I am creating a featuretools matrix, that is generated out of 5 dataframe entities and one cutoff_time table. When I use the ft.dfs() function, I use both agg_primitives and trans_primitives, however all the primitives in trans_primitives that relate to a datetime column do not generate any feature.
The entity that includes the datetime column is called 'events'. The name of the column is 'event-timestamp'.
Since my trans_primitives list includes other primitives that do generate features ("IS_NULL" works), I assume that the problem is not with how I use the trans_primitives as a whole, but only those that relate to time.

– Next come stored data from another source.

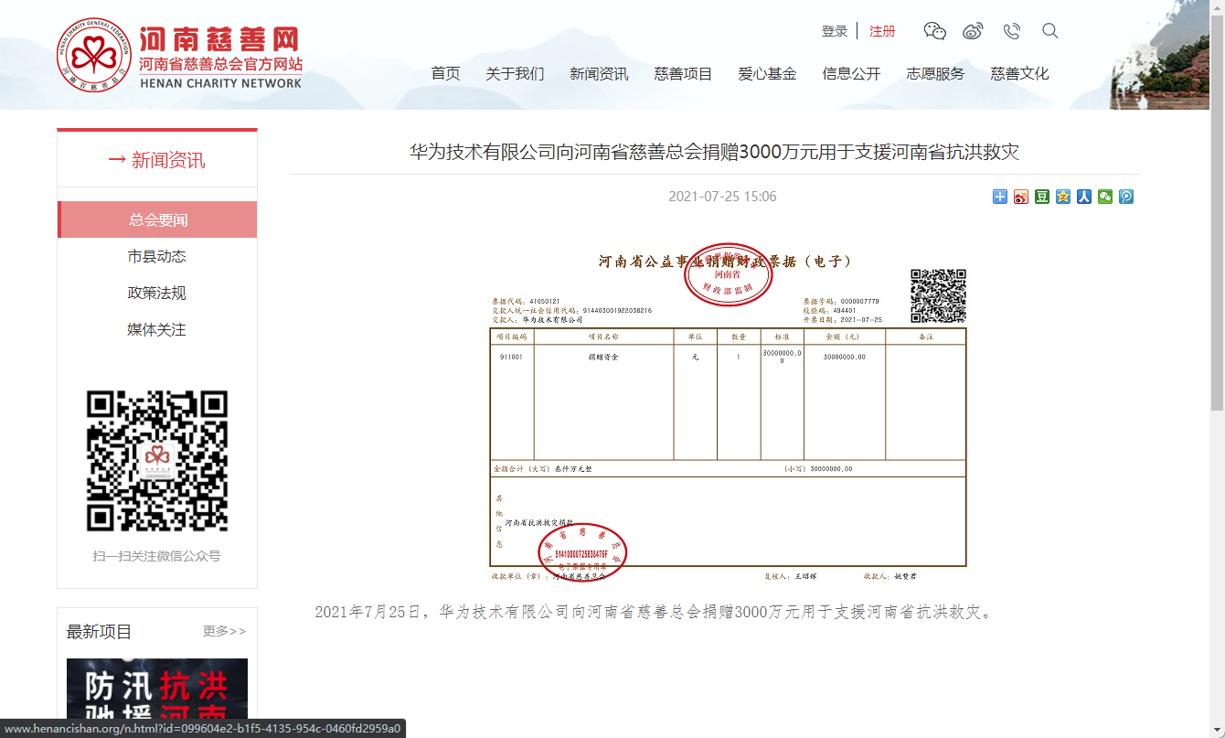Share the article to Douban
1225x738 pixels.
click(x=1041, y=197)
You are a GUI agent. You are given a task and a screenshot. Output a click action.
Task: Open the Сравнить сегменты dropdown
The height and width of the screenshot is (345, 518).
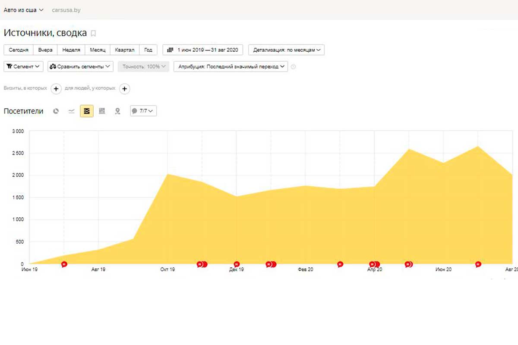pyautogui.click(x=80, y=67)
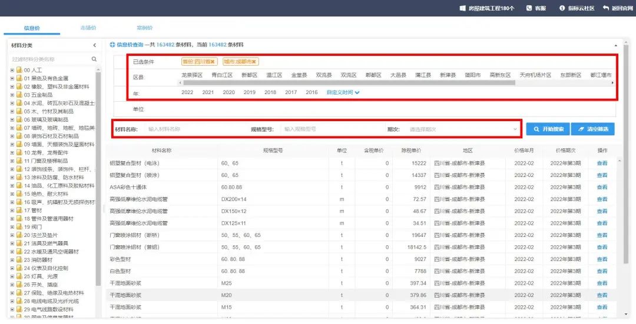636x324 pixels.
Task: Click the right scroll arrow in the 区县 list
Action: point(613,83)
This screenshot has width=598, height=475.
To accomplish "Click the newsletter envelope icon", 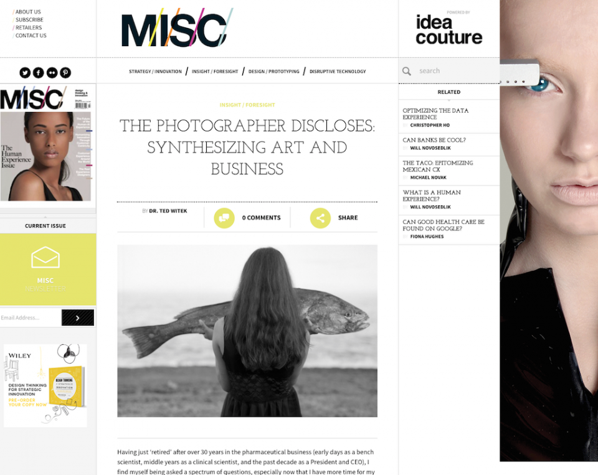I will (x=45, y=257).
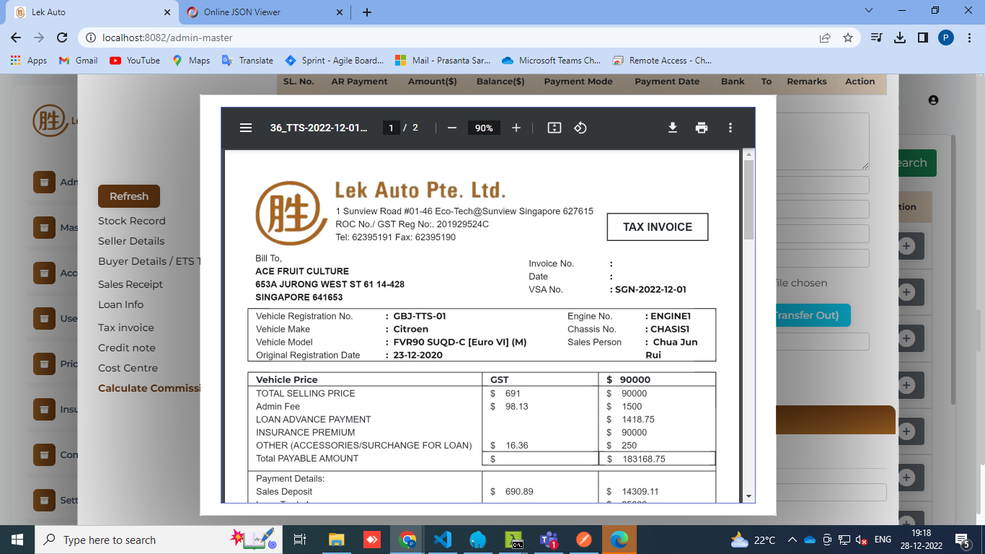Select Tax invoice from the list
Image resolution: width=985 pixels, height=554 pixels.
coord(126,327)
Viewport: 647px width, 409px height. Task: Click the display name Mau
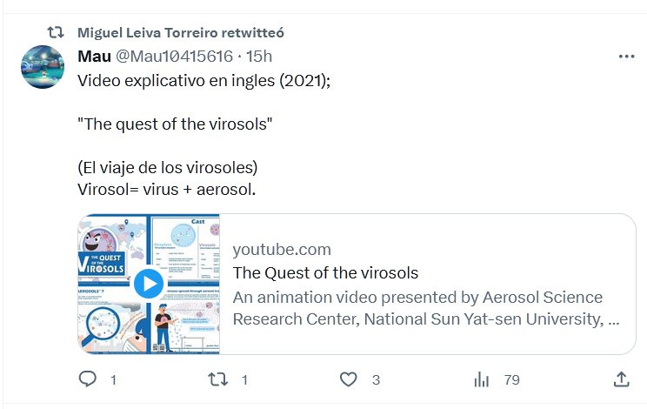(x=93, y=57)
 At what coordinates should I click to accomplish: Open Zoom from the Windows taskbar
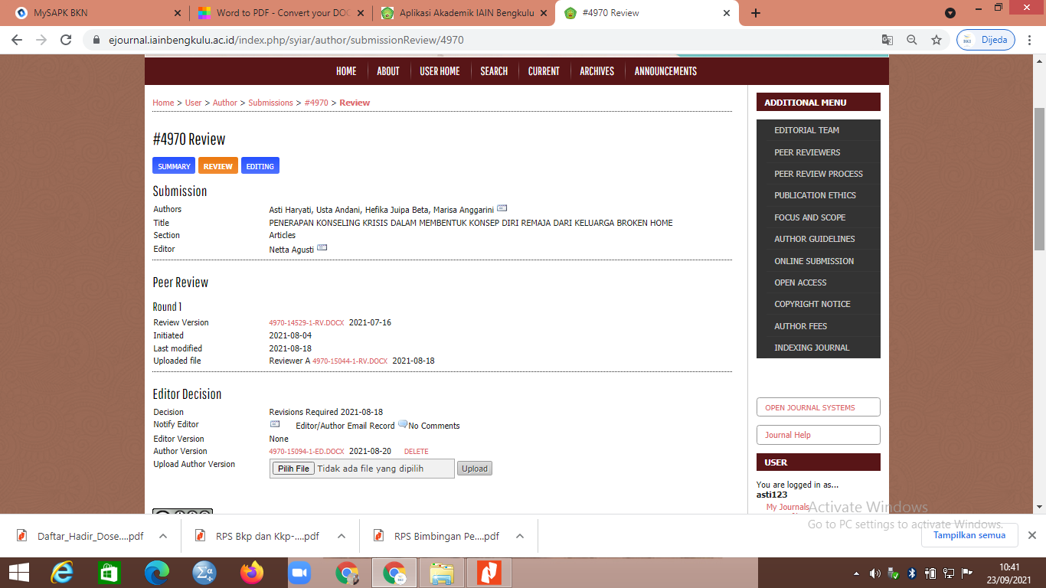click(x=299, y=573)
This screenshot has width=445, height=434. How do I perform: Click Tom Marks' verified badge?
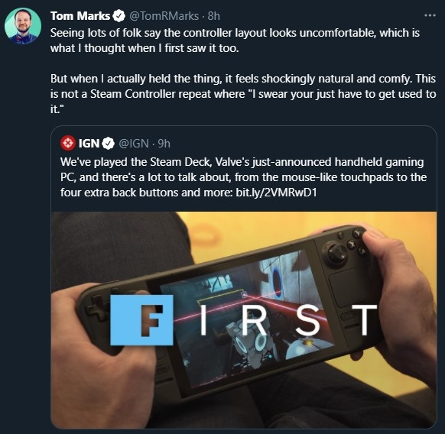119,16
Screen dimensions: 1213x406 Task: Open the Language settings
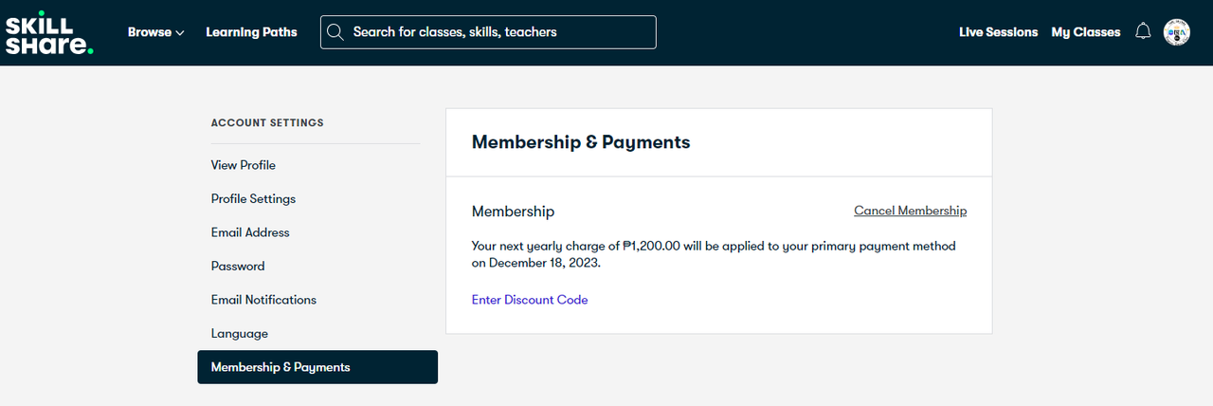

Some things that may assist:
I checked the dtype of the column 'event-timestamp' in 'events' and it is datetime64[ns]. The same is with the 'cutoff_time' column in the cutoff table.
Another detail is that some new features of 'event-timestamp' are generated by the agg_primitives (for example 'MIN(matcher.devices.TIME_SINCE_LAST(events.event-timestamp))'), so I guess it shows that the column itself is OK.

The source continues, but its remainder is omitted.